Saved entries
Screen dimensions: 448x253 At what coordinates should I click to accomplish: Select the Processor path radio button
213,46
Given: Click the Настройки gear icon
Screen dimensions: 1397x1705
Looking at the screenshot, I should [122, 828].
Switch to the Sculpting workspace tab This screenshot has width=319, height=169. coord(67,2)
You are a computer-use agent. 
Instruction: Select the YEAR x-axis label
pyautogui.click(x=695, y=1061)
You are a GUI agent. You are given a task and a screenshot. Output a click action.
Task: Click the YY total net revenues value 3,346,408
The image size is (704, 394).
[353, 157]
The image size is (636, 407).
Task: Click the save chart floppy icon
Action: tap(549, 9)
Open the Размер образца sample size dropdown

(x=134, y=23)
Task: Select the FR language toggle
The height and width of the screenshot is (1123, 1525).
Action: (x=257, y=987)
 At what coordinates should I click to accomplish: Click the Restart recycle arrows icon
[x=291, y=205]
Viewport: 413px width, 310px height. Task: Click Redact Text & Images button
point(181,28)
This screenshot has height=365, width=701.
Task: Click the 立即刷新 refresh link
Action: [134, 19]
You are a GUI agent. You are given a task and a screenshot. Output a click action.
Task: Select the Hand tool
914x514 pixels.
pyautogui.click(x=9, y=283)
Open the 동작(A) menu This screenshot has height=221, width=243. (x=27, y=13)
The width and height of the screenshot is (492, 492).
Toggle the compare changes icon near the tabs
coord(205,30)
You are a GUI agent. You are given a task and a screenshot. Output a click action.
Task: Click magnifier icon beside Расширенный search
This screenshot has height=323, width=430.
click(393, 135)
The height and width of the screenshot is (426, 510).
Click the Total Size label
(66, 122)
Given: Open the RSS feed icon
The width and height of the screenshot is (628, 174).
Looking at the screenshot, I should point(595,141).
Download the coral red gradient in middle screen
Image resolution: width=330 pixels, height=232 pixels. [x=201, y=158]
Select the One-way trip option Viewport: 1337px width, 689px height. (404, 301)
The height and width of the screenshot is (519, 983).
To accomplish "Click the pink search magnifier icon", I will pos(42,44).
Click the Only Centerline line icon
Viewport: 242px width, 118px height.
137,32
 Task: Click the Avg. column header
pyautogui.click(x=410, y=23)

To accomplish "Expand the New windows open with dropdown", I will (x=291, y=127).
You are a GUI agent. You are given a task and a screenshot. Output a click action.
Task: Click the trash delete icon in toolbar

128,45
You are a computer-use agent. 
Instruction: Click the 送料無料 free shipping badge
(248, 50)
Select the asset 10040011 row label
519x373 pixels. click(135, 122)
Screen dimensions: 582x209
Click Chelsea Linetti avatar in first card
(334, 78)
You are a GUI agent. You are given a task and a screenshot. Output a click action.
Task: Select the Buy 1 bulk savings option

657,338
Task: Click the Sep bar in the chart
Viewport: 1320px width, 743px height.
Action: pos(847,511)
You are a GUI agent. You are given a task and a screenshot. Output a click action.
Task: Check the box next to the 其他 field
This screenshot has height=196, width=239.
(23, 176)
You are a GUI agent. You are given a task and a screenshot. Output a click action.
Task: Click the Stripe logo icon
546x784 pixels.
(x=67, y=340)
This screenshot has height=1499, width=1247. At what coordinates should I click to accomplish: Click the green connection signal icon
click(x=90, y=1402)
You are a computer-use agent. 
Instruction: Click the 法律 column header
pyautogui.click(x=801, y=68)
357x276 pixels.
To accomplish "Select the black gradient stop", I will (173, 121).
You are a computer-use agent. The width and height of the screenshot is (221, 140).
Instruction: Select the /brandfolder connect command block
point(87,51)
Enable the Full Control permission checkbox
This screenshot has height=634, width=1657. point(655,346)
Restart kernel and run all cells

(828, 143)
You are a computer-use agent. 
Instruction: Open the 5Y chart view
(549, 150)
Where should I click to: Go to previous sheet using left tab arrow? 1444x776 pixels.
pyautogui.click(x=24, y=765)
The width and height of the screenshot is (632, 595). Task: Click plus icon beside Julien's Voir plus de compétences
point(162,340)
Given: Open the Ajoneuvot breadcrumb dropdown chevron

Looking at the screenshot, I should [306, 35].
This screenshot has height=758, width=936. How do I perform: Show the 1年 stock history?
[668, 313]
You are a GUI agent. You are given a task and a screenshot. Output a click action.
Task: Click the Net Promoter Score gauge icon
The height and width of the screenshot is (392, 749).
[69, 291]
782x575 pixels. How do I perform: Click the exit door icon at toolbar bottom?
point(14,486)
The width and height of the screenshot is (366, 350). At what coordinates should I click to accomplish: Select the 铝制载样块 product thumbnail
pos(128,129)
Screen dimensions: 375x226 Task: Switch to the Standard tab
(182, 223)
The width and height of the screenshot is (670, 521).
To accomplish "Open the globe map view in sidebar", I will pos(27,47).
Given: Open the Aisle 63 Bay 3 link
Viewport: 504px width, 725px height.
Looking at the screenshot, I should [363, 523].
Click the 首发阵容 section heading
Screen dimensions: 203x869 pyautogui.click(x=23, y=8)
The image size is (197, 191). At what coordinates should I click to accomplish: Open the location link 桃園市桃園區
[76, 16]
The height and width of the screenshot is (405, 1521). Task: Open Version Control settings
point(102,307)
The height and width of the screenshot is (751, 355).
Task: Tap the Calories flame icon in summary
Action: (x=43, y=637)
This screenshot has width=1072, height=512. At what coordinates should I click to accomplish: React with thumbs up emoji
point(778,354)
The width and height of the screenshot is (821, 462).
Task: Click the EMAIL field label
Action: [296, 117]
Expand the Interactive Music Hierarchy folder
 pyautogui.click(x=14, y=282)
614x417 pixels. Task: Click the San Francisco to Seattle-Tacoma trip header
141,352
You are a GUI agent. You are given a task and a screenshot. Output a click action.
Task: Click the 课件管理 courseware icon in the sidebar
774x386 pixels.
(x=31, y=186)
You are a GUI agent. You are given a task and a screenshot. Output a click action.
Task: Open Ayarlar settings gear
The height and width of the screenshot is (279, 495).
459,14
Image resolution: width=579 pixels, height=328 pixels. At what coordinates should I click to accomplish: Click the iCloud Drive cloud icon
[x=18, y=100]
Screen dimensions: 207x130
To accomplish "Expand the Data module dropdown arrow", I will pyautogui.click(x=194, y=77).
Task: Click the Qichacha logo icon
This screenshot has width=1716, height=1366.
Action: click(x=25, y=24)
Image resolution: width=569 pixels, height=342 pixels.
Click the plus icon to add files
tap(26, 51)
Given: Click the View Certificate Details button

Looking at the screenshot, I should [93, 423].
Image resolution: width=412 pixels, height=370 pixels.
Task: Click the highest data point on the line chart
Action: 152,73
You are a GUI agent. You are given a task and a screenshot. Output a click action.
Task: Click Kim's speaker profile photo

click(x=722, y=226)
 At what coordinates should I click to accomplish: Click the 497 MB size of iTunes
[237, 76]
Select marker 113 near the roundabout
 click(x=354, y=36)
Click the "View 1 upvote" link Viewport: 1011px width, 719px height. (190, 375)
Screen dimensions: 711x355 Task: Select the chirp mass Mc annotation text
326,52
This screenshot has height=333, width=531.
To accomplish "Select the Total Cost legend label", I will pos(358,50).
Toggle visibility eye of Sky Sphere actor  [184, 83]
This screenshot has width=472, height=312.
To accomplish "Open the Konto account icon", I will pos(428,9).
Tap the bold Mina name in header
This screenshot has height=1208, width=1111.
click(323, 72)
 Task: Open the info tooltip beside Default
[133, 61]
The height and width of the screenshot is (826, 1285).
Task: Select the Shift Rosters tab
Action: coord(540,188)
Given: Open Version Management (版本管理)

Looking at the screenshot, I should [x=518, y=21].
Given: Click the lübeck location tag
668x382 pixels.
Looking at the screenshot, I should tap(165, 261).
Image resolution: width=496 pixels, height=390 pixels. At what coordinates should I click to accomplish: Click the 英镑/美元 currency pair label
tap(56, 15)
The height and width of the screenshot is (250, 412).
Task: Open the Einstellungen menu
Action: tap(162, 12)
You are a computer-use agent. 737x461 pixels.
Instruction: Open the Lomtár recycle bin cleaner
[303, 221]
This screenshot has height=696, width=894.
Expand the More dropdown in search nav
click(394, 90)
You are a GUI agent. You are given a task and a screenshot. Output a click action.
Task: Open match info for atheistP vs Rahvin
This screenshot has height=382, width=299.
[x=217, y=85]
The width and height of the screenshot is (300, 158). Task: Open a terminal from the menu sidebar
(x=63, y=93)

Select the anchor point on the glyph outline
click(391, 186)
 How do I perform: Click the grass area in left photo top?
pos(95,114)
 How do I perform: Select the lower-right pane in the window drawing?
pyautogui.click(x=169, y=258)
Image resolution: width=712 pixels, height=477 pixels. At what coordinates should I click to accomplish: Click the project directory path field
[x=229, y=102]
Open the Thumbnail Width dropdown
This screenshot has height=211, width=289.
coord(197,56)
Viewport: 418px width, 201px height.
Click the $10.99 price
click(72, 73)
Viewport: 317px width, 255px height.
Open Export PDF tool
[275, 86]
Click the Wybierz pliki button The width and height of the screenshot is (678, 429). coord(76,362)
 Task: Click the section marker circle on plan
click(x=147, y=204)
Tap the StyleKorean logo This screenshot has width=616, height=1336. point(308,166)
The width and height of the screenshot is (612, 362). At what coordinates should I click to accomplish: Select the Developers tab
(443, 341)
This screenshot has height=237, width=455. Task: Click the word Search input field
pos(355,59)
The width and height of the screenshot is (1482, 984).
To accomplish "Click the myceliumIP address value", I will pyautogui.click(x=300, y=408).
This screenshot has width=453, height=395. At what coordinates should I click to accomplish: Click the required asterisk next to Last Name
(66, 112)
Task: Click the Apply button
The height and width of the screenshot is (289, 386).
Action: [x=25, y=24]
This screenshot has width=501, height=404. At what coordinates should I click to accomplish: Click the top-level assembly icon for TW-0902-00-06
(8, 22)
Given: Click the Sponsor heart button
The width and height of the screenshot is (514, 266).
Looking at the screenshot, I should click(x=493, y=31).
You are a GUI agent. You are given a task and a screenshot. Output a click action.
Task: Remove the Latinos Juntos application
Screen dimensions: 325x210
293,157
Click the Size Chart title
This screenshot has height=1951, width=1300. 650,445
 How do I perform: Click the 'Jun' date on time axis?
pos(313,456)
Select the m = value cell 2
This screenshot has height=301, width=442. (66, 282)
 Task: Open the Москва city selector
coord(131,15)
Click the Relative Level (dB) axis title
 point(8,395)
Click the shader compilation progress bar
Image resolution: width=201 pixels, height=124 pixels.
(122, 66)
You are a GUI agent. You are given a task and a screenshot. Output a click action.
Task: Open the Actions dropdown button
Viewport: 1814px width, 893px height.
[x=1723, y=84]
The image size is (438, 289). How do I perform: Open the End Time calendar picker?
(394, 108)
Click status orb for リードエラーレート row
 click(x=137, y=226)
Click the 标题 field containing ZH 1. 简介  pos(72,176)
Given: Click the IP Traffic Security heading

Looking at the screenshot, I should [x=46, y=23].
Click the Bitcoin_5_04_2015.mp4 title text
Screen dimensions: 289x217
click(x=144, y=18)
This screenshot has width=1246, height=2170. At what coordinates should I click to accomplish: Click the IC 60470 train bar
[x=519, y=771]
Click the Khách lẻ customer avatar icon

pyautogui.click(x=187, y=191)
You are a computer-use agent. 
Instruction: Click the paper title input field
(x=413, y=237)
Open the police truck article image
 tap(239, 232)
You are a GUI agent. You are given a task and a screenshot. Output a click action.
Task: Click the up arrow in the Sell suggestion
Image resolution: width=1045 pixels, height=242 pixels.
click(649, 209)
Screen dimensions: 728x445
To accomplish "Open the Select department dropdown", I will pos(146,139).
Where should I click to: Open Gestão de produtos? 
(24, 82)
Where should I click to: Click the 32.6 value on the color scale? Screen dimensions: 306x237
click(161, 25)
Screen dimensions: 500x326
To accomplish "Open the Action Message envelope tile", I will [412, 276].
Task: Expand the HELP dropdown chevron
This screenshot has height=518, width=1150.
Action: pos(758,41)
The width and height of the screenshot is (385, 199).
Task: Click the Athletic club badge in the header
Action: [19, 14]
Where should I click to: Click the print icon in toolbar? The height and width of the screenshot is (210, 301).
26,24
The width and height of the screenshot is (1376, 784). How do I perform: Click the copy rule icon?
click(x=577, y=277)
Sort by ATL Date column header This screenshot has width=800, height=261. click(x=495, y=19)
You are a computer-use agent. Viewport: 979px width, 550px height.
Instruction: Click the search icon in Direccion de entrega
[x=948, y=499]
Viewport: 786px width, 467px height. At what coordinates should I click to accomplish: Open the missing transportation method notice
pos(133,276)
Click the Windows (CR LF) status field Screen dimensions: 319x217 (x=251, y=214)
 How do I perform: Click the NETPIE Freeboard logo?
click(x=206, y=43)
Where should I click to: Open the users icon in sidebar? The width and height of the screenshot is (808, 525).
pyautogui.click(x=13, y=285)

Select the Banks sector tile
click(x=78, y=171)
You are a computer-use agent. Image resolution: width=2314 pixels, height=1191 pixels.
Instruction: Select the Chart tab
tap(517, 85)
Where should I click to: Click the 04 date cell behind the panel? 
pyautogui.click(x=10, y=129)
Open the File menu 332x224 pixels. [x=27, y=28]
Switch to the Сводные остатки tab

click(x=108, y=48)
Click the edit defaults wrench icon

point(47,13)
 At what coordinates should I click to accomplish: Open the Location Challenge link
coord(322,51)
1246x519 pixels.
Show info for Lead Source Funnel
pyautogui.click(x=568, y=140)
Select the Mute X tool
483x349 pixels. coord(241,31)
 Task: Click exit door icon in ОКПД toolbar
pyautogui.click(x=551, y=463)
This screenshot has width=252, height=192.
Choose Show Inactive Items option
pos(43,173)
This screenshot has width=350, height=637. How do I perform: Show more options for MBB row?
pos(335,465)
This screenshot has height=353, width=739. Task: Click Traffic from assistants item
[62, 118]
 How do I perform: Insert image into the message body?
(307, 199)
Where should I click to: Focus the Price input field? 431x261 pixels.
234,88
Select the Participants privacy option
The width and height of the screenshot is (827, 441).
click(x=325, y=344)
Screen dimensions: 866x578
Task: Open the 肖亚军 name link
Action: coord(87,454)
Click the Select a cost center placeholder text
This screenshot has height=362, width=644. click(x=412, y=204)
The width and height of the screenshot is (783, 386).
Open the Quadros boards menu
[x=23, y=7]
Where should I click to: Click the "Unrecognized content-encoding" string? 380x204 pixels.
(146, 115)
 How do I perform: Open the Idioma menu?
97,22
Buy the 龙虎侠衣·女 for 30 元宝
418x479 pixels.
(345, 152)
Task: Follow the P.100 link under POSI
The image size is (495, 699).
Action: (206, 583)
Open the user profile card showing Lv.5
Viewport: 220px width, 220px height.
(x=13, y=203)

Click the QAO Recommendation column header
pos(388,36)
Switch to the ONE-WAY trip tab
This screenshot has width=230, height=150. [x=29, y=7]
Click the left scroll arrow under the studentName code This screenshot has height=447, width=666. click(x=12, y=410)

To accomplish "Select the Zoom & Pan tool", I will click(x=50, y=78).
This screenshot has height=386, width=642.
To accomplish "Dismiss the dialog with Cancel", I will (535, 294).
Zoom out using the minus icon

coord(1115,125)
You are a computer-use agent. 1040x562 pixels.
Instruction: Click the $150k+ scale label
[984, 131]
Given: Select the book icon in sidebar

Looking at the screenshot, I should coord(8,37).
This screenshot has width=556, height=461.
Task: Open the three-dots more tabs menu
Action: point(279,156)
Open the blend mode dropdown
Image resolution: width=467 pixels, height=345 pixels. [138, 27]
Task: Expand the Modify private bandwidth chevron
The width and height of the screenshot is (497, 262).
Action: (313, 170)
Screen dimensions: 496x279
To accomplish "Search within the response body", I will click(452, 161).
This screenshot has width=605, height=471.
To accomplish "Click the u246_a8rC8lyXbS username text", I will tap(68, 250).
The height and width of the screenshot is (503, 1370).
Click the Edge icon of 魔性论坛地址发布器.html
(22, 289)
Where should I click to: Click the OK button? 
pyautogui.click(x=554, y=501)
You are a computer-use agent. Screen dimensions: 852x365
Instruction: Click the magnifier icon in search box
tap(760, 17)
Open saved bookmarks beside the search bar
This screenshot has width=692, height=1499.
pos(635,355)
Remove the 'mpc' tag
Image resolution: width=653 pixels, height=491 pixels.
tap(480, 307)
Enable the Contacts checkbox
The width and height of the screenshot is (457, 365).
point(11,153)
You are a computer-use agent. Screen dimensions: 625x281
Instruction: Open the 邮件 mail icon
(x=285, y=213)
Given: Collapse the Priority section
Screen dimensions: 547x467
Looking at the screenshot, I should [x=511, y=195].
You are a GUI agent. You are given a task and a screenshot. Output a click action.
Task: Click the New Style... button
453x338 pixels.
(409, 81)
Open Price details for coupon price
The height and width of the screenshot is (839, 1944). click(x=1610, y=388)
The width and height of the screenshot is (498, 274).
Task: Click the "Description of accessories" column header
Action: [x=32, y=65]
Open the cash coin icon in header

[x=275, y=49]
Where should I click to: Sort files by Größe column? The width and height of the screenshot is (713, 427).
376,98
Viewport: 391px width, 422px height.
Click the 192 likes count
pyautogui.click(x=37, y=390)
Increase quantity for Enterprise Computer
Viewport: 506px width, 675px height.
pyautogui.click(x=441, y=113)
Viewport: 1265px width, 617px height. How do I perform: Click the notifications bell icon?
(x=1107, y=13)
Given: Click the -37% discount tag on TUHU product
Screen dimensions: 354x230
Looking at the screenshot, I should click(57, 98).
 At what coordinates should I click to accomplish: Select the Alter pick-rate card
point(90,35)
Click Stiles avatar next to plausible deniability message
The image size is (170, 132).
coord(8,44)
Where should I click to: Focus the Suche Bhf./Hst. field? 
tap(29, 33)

» WHAT YOU SHOULD DO
The string "under" may appear in lines of the entries above. Say how many such lines there are, as a number only.

» OUTPUT BELOW
2